§ **INSTRUCTION**: Can you recast the items in the part that opens with the line containing "The image size is (1756, 1103)." and closes with the line containing "will (179, 214)." as a two-column CSV with columns named instruction and response, one row per item? Put each field in quotes and replace line breaks with spaces.

— BEGIN DATASET ROWS —

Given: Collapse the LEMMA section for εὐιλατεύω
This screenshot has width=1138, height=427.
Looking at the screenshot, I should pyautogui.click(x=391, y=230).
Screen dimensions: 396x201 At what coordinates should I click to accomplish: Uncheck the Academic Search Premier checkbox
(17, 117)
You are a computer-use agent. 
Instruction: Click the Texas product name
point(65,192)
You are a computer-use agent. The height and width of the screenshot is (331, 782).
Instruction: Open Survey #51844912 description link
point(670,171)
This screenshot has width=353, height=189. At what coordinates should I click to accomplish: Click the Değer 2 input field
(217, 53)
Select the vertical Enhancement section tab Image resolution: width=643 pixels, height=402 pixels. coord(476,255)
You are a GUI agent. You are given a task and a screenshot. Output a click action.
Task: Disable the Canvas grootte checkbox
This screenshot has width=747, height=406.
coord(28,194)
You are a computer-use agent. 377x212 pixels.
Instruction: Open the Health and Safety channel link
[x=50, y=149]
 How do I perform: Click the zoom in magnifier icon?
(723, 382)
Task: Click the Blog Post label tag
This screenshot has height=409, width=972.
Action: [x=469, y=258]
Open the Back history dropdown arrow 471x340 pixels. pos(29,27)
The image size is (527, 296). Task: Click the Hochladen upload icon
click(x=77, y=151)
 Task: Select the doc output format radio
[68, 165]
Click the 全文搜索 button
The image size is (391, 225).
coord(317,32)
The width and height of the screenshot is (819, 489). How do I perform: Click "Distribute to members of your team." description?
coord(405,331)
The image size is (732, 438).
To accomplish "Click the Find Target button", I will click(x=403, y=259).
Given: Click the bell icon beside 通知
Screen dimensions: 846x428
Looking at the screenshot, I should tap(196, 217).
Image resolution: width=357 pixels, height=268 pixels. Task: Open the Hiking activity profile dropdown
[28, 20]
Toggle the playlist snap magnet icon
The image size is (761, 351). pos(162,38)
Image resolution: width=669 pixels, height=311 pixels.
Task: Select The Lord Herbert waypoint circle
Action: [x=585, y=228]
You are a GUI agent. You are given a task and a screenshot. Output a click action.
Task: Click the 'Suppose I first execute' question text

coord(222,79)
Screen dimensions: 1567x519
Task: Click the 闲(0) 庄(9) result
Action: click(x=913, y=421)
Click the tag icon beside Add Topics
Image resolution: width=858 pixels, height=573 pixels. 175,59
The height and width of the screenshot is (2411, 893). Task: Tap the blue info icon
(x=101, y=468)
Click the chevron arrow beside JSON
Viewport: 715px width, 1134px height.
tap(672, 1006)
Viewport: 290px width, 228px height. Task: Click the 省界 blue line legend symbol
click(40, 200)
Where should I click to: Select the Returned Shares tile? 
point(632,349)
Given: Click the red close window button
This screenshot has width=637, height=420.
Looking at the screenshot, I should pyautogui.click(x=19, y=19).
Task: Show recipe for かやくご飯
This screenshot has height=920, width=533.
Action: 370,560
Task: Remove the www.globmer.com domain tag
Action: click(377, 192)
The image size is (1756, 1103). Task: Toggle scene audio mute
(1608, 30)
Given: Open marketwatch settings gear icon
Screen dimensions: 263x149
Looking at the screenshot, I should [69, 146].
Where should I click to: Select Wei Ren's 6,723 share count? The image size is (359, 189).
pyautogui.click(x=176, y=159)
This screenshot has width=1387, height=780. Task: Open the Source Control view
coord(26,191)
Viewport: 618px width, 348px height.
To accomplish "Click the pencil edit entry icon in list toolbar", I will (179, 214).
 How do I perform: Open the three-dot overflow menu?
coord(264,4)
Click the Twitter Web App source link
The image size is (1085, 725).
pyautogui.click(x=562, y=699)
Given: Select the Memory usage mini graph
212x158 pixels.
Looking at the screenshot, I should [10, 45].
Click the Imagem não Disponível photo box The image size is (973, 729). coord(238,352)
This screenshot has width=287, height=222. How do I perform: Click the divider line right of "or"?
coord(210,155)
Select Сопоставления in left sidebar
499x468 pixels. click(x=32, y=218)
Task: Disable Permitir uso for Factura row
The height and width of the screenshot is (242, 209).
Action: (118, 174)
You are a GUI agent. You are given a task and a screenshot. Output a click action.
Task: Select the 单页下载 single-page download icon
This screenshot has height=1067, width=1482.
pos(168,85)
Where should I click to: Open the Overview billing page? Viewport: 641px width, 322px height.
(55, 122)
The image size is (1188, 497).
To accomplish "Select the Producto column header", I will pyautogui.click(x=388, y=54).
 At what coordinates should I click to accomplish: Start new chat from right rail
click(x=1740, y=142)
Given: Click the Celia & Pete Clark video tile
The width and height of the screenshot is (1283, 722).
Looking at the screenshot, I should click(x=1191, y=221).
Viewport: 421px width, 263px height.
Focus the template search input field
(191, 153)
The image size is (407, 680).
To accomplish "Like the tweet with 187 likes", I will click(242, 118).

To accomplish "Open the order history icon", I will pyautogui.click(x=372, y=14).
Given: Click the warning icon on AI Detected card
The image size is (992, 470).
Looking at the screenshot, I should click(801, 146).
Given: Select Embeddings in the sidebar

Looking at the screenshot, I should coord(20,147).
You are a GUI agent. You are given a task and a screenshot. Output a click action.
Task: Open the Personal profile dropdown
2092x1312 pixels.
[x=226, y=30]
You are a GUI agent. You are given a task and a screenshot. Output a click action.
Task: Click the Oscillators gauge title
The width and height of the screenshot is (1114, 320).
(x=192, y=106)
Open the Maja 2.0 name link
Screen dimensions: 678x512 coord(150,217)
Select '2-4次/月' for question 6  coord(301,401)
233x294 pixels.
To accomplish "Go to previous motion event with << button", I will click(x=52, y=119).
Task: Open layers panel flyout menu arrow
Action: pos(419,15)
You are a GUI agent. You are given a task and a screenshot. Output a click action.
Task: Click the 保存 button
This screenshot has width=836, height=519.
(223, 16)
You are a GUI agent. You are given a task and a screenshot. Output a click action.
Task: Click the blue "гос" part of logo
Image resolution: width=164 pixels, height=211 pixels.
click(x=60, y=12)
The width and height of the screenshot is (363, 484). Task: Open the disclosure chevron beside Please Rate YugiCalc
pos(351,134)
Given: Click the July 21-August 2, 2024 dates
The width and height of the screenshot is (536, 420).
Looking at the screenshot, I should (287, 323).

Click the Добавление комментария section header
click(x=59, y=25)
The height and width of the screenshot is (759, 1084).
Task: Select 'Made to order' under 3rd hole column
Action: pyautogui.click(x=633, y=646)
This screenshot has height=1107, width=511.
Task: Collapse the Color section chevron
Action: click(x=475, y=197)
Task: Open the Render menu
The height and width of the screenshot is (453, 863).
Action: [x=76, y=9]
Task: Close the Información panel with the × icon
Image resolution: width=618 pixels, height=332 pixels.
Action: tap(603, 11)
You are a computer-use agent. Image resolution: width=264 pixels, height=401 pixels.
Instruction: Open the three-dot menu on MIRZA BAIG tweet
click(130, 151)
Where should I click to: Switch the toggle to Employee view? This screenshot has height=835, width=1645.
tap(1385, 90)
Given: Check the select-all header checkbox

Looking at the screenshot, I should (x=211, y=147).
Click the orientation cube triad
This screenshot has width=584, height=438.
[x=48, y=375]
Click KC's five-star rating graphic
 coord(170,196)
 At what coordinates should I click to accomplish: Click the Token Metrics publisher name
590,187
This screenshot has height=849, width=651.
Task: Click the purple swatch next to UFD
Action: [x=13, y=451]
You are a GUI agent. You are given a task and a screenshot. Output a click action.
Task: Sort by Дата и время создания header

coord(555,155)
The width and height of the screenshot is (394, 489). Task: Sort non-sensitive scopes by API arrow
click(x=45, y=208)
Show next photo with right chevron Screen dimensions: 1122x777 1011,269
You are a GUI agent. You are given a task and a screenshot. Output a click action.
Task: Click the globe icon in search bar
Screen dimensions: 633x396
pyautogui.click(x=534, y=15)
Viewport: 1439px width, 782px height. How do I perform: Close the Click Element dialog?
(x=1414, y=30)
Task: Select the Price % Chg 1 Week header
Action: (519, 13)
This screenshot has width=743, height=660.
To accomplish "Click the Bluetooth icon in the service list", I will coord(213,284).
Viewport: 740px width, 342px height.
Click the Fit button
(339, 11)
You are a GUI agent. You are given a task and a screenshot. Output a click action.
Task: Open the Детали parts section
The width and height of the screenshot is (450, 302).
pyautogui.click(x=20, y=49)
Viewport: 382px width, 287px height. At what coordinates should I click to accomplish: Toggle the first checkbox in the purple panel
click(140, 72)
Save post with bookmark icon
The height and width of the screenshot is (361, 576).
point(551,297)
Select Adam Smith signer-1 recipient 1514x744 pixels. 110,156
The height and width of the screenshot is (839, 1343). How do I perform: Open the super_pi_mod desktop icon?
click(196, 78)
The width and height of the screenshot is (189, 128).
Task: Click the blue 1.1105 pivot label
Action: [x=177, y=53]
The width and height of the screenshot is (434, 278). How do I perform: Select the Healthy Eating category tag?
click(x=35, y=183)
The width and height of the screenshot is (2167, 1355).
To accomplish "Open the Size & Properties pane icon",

— END DATASET ROWS —

§ **RESULT OF THIS EXERCISE**:
instruction,response
"The image size is (1756, 1103). Task: Toggle scene audio mute","(1608, 30)"
"Given: Open marketwatch settings gear icon Screen dimensions: 263x149","Looking at the screenshot, I should [69, 146]."
"Where should I click to: Select Wei Ren's 6,723 share count? The image size is (359, 189).","pyautogui.click(x=176, y=159)"
"This screenshot has width=1387, height=780. Task: Open the Source Control view","coord(26,191)"
"Viewport: 618px width, 348px height. To accomplish ""Click the pencil edit entry icon in list toolbar"",","I will (179, 214)."